* Your task:
Your answer should consist of every line in the records that holds "Choose".
Top of Records shown
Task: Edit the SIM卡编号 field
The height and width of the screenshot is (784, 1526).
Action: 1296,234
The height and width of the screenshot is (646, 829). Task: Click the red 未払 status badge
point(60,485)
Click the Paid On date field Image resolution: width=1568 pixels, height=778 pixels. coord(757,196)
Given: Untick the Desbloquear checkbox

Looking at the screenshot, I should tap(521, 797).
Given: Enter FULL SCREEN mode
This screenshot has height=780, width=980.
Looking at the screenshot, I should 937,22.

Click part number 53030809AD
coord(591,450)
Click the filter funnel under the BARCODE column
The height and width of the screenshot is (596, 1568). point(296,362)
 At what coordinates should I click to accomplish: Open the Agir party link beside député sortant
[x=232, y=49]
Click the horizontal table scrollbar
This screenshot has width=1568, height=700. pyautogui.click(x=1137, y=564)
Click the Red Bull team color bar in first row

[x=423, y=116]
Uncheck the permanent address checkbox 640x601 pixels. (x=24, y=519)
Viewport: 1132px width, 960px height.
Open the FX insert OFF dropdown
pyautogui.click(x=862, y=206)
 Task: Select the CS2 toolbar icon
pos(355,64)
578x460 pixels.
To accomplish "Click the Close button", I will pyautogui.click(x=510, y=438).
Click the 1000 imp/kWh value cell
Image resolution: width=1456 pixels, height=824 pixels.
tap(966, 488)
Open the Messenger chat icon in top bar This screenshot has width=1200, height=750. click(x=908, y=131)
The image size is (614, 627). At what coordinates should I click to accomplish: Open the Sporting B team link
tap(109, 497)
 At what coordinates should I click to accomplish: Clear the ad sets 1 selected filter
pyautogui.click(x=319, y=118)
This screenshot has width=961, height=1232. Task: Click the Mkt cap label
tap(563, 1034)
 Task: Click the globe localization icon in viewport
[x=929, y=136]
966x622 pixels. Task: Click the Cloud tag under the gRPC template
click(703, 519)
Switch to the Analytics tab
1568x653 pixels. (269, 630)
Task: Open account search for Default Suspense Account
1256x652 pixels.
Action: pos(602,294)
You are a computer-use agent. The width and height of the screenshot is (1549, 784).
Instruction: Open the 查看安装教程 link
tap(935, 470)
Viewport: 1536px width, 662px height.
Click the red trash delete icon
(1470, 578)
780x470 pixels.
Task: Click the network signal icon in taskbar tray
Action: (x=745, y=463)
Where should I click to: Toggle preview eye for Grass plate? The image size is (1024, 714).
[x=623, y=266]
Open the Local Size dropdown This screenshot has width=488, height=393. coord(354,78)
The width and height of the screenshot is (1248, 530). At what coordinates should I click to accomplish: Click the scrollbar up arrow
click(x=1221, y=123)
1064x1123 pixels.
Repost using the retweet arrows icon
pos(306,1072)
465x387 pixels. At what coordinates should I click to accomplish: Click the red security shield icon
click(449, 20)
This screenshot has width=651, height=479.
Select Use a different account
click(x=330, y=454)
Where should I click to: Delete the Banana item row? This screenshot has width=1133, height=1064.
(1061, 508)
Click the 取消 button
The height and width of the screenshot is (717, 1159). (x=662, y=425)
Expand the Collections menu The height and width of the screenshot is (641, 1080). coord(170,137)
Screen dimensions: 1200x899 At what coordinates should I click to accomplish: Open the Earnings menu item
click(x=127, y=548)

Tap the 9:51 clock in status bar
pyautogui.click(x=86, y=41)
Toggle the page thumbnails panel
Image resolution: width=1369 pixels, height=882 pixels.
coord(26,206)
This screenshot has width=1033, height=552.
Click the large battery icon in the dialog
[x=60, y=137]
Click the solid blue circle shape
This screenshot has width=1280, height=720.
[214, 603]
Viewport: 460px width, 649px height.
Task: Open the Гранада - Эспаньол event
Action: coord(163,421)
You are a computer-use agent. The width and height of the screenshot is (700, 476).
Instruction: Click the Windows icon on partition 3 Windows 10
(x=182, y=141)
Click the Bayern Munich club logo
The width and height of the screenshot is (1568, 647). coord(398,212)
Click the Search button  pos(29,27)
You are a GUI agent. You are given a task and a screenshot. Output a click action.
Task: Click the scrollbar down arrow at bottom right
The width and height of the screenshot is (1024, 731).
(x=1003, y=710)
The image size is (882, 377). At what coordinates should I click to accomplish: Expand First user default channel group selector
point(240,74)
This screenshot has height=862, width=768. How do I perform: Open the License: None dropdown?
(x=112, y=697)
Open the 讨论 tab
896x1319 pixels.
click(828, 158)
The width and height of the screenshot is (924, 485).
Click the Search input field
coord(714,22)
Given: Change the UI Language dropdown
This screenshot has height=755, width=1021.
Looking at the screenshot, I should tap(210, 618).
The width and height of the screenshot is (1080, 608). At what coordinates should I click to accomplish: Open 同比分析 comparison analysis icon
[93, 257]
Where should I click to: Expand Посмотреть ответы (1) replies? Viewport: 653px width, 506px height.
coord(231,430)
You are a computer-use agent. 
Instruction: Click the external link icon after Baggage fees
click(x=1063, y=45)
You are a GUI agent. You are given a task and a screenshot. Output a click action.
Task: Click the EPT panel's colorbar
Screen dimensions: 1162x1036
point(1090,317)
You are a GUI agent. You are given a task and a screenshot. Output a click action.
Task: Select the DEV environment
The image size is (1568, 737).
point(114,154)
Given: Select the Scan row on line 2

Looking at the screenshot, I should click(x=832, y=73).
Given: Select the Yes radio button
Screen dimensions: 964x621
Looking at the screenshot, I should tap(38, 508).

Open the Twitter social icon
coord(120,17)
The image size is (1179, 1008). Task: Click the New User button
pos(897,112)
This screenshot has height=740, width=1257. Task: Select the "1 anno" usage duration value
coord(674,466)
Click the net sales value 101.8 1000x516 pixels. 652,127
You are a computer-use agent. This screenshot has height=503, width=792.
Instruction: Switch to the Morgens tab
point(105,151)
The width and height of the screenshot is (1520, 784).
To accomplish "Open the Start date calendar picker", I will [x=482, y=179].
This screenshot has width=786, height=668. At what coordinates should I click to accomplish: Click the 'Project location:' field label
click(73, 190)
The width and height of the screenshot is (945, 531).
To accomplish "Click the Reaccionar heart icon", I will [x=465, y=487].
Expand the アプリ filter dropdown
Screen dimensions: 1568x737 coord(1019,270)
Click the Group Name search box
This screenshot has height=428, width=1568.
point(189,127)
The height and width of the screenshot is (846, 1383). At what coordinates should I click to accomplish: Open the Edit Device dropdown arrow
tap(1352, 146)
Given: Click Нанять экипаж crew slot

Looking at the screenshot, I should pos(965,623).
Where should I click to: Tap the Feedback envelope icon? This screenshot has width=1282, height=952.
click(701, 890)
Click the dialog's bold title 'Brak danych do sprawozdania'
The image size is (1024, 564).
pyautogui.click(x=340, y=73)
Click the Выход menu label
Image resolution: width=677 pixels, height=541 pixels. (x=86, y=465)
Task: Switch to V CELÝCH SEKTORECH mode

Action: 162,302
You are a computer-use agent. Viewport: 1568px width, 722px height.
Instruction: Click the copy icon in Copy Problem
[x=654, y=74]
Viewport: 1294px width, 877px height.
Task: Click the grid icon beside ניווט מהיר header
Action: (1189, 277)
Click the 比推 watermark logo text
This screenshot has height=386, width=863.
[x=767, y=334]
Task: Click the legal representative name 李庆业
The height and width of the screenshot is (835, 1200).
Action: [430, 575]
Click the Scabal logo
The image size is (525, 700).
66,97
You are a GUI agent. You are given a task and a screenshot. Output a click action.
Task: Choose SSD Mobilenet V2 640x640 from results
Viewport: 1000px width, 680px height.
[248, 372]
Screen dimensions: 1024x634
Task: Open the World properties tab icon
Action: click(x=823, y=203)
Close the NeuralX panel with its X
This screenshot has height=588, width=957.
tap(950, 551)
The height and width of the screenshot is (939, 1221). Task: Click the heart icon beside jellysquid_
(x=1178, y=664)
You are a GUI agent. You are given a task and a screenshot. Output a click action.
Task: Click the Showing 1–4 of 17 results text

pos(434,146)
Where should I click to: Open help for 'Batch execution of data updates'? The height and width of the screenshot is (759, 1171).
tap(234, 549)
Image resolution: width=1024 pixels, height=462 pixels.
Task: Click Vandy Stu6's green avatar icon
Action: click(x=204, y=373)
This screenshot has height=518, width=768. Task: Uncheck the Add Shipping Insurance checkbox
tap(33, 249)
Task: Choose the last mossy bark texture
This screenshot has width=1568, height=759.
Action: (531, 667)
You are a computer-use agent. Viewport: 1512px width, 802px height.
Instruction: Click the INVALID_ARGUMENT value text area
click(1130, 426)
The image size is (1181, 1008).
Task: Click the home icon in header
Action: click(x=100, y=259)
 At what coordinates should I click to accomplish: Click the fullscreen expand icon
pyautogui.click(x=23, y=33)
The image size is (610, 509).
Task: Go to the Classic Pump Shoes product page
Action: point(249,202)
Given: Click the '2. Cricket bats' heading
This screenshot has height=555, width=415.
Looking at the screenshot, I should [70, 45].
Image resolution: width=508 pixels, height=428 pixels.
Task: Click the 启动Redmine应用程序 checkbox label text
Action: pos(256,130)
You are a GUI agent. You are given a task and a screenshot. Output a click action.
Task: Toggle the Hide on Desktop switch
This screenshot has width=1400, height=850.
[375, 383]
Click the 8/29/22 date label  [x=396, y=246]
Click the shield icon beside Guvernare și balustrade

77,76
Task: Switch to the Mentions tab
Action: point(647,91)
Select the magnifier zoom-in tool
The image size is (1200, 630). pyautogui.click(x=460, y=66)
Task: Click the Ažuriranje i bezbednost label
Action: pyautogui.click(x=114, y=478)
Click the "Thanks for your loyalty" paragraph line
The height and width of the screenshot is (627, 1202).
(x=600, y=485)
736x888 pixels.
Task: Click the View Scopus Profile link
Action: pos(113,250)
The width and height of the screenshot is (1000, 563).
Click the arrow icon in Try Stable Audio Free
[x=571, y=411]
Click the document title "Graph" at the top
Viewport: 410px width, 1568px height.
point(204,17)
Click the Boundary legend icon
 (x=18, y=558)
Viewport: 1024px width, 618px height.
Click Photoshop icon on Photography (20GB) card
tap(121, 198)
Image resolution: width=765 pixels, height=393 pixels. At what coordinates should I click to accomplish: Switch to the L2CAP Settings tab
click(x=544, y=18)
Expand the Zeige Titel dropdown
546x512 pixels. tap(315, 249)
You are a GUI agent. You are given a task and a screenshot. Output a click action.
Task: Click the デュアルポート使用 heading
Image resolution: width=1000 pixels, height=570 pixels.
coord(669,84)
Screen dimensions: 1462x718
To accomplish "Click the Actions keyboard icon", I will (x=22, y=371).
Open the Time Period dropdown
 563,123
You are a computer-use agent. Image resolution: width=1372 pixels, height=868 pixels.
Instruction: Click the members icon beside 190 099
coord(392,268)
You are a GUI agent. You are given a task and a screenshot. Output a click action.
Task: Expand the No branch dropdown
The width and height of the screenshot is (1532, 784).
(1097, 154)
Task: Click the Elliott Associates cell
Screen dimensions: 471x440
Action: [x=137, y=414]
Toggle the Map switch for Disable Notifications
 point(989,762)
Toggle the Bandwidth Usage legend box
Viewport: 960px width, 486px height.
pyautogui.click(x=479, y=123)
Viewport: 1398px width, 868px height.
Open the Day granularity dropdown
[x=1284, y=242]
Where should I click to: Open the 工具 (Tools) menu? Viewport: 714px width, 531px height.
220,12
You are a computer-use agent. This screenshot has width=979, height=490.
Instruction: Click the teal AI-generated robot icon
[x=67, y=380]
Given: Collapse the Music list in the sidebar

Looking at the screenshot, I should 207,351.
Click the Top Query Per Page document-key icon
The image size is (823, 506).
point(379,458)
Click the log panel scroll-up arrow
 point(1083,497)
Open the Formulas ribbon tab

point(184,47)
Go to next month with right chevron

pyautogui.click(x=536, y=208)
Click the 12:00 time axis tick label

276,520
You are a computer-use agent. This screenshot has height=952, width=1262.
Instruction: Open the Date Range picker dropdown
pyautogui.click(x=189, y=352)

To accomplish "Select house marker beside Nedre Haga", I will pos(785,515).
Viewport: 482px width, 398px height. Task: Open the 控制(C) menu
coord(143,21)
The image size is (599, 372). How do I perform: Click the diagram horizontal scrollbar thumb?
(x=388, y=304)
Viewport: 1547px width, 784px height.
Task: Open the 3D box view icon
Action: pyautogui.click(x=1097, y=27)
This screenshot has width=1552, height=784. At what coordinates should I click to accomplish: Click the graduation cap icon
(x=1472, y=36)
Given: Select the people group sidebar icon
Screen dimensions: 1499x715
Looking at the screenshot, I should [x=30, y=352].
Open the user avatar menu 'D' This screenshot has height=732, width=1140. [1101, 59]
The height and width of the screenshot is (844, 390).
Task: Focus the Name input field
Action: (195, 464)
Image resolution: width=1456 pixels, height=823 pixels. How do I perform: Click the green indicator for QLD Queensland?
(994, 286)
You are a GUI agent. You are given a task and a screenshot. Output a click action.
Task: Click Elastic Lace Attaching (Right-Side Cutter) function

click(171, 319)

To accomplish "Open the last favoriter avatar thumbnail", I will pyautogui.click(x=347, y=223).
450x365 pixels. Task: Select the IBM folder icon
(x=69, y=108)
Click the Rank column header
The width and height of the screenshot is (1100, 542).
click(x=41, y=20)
Bottom of Records shown
* Exercise output:
Task: Choose SSD Mobilenet V2 640x640 from results
Task: Choose the last mossy bark texture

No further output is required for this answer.